Exercise prompt: Return the rows below as a JSON list of strings, one string per line, leaving out any blank lines.

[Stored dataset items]
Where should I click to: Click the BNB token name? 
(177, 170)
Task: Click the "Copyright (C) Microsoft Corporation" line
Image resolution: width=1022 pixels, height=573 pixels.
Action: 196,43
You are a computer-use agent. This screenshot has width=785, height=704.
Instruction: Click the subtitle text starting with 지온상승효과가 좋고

Expected output:
[
  "Where should I click to: Click the BNB token name? ",
  "(177, 170)",
  "Task: Click the \"Copyright (C) Microsoft Corporation\" line",
  "Image resolution: width=1022 pixels, height=573 pixels.",
  "Action: 196,43",
  "You are a computer-use agent. This screenshot has width=785, height=704.",
  "Instruction: Click the subtitle text starting with 지온상승효과가 좋고"
]